Some “eh, not so good” foods:
The second lobster tail that I ordered (they were very small) – too mushy
Beef tips –dry
Halibut – overcooked
Chilled pea soup – just “okay”
Healthy orange roughy” with buckwheat noodles in a miso sauce - the fish was way over cooked and probably previously frozen

I will say that I have been living in Maryland since 1984 and never got up the nerve to try soft-shell crabs. I’m not a picky eater but didn’t think I would like eating the entire crab, guts an all. Lucky on cruises, you have the opportunity to order whatever you want on the menu. One night, there it was – a soft-shell appetizer. I really liked it!

I wasn’t impressed with the aqua spa café foods. I’ve had better on the other ships.

Overall, the food on the ship was very good; which is one reason I like to cruise on Celebrity.

16 December 2012 Sunday – Fort Lauderdale, Florida
The ship docked early in Florida. Since I was going to visit my Mom, I didn’t have to get up at the crack of dawn. I had breakfast in the cafeteria with friends and later got my carry-on items and went to the Tuscan grill to meet a couple where we would share a rental car to West Palm Beach.

Getting off the ship was easy but the line was extremely long to get into the terminal. There were six ships in port!! The car rental agency had complimentary pick up service to their office. It took a while to get our car, as lots of people were renting one-way vehicles.
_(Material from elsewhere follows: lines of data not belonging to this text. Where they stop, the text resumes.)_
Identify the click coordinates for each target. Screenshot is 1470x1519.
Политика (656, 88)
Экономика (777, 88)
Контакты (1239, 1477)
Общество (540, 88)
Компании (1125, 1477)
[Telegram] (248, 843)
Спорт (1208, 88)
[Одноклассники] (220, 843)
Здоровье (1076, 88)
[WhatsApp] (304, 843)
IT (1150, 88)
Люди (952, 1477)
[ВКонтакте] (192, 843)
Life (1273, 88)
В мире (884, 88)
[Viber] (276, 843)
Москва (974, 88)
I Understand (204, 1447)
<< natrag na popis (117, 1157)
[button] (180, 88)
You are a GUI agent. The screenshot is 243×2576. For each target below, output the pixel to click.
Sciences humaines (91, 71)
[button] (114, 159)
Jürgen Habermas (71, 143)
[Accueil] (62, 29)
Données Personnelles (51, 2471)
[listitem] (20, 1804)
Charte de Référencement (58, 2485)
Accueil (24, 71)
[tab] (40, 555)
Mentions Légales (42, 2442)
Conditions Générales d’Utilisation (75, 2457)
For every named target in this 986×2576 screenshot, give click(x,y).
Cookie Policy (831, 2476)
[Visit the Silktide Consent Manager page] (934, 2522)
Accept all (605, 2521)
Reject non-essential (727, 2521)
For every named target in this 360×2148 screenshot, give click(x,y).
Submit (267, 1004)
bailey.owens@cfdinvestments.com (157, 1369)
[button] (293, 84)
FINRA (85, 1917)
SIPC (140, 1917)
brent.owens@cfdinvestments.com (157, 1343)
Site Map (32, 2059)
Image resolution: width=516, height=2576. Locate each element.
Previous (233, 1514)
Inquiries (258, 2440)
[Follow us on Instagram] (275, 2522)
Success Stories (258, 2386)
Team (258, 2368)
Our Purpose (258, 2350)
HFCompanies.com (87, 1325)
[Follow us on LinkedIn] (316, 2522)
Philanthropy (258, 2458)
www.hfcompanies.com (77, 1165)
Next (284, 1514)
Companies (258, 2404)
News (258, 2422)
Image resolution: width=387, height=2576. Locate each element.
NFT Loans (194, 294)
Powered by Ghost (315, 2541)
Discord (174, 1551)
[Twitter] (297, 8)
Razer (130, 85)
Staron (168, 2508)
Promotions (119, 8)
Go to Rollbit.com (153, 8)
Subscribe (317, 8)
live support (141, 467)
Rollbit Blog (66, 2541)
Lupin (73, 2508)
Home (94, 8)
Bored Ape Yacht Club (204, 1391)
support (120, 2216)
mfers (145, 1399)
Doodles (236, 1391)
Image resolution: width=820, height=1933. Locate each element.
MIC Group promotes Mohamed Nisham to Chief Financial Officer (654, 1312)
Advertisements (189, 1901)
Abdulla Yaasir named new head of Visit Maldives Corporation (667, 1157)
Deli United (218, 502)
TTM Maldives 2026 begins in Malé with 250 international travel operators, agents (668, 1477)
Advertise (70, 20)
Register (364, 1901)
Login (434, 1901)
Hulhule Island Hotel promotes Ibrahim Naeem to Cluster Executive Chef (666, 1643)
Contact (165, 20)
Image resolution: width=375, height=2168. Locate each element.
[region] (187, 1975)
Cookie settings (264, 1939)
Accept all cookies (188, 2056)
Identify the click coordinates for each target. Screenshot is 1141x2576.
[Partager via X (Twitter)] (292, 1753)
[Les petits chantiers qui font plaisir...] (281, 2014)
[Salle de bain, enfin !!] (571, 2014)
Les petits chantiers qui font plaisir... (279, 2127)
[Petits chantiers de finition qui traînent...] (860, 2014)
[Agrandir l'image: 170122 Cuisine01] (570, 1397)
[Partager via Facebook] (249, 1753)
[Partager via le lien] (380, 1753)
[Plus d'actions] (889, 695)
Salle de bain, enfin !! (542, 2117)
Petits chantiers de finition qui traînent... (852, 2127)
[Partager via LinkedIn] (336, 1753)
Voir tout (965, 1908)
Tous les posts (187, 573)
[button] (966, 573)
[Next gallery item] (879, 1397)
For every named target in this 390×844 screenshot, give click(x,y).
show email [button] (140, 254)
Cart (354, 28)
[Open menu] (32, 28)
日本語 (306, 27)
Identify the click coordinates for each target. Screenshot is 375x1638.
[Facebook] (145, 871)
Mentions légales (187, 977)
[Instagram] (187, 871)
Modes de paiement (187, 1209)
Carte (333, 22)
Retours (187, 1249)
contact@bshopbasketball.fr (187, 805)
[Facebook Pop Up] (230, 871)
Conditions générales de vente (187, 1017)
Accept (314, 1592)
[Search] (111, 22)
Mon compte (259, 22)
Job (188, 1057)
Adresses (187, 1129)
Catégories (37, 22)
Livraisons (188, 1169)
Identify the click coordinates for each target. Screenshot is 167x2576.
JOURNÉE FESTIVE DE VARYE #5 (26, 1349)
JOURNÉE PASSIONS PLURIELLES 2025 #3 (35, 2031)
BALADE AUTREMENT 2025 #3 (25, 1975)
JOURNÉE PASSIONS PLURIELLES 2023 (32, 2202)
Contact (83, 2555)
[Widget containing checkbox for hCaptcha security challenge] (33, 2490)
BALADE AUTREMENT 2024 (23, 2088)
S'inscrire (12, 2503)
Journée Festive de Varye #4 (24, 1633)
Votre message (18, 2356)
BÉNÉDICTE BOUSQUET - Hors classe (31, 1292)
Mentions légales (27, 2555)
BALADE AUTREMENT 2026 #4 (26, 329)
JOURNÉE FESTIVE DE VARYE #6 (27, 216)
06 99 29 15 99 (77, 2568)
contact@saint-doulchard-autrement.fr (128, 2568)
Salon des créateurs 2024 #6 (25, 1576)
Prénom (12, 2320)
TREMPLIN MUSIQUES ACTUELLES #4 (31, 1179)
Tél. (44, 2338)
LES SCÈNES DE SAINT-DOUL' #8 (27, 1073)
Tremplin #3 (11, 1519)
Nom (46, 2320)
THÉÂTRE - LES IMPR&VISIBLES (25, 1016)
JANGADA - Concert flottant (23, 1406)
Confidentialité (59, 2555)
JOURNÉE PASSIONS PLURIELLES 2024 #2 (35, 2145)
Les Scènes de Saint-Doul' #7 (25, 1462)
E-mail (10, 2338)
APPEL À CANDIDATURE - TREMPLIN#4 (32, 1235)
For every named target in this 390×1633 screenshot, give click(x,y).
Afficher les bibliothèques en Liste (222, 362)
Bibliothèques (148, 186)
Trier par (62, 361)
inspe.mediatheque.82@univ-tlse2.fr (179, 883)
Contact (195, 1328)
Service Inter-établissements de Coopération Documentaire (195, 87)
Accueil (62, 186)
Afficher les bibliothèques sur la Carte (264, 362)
I was dropped off at Mom’s home, which I was grateful. Mom didn’t have to drive to the train station (my original plans) to pick me up.

I spent three nights before flying home and then back to the real world.

It was a very good trip! I had a lot of fun despite some rainy weather. I enjoyed cruising with friends, meeting new people, and loved the port towns we visited.

I’m looking forward to my next cruise, although it’s a port-intensive cruise: 13 nights with just one sea day. I plan to use two port days and stay on the ship while the majority of passengers are in port.